**Excerpt provided**:
There are at least as many professionals in the field of mental health care who don't know what undiagnosed ADHD* looks like in adults as there are, and that's putting it delicately. Where can you start if you suspect that you are talking to someone from group 1? (1/?) https://twitter.com/shiraisinspired/status/1337491169069199364
A lot of the general information professionals *should* have is available to you too, in libraries and on the internet. Older books/journals and resources from the web should be treated with the same mistrust as an uninformed therapist, though. Self help groups can help you out:
They can be a helpful place to find material and support navigating that material, not just for officialy diagnosed people! When I couldn't even find a GP to help me find *any* person with any credentials to even do a general screening with me, a regional self help group gave me
a list of professionals their members have had good experiences with. In Germany, there is a registered organization with lots of branches/sub-clubs dedicated to making education, exchange of experiences, and mutual support accessible (ADHS Deutschland e. V.).
Check out if there's something similar in your country! If there is, reach out - apart from the resources they might have already collected there, the contact with members itself might be very insightful to you, whether you find that you have things in common with them or not.
Initially, I was just going to quote @shiraisinspired and quip "I did that". But i think it's important for me to add some notes on *how* "I did that".
The crucial thing that kind of puts you ahead of any professional, well-educated on ADHD or not, is your expertise on *you*. No one else might ever suspect that 'ADHD' is a fitting label for the way you experience some things, because you just might not show it obviously.
You might have learned exhausting coping mechanisms to suppress all your symptoms and only show the exhaustion that's a result of that. You might be so gifted in other things that you compensate what impairments you have.
Or you might be in a surrounding in which you profit from your being different, or in which you have already inadvertently adapted your behavior to accommodate your limitations. I could go on, but I think I made my point:
If you suspect that you have ADHD, what you can and should research is the many different ways ADHD shows up. And what you might already know, but maybe should deliberately put into words in some form is why *your* situation looks the way it looks.
You can learn on your own on what basis #ADHD is #diagnosed almost as well a you can be told by a professional who knows what they are doing. What you have ahead and can probably articulate better than anyone is why you have not been diagnosed *yet*.
Because once you are diagnosed (or ADHD is ruled out), that's what has to determine how you go forward either way, and that's data that you have been collecting your whole life up to now, and no one else did. And the information to read data can be acquired in a number of ways.

**Exercise directions**:
Answer these questions using the thread on undiagnosed ADHD in adults:
(a) What did a regional self help group give the writer?
(b) What registered organization in Germany does the thread name?
(c) What does the thread say puts a person ahead of any professional?
The data that come next are drawn from a separate, unrelated source.

**Dataset content**:
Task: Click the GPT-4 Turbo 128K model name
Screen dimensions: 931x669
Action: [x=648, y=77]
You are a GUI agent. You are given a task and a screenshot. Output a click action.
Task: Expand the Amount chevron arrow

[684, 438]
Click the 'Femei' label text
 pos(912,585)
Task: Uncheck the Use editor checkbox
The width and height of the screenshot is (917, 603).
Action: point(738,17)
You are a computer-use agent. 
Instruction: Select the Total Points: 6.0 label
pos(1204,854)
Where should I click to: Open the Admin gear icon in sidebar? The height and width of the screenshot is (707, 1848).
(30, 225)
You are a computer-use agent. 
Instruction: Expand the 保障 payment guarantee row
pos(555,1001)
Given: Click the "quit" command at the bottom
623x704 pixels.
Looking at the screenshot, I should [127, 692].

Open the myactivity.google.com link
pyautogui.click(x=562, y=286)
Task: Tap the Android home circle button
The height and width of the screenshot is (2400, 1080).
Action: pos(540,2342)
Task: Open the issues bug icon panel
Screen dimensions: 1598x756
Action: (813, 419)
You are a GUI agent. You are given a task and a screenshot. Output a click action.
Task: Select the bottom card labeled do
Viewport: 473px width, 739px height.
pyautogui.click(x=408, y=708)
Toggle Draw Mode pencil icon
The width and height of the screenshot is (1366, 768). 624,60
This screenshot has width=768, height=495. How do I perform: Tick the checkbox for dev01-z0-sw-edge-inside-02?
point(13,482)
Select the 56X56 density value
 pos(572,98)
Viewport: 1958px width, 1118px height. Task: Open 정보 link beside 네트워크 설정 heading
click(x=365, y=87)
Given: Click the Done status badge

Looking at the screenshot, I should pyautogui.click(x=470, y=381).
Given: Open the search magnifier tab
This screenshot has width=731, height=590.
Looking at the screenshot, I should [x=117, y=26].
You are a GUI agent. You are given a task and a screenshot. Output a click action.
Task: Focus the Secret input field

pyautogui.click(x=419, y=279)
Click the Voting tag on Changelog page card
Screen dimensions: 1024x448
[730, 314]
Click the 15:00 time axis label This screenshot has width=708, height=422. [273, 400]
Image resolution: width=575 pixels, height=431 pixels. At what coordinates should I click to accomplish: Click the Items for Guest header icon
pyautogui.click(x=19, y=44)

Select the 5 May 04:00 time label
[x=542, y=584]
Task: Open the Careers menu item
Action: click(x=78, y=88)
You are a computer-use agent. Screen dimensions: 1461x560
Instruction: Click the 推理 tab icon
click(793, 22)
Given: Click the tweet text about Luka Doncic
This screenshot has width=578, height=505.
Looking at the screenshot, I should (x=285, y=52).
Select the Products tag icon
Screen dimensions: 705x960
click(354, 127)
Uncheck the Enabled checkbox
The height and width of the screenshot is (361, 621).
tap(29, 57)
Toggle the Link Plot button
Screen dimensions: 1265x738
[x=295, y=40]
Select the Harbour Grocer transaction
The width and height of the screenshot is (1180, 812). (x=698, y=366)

**Reply to the exercise**:
(a) A list of professionals their members have had good experiences with.
(b) ADHS Deutschland e. V.
(c) The person's expertise on themselves.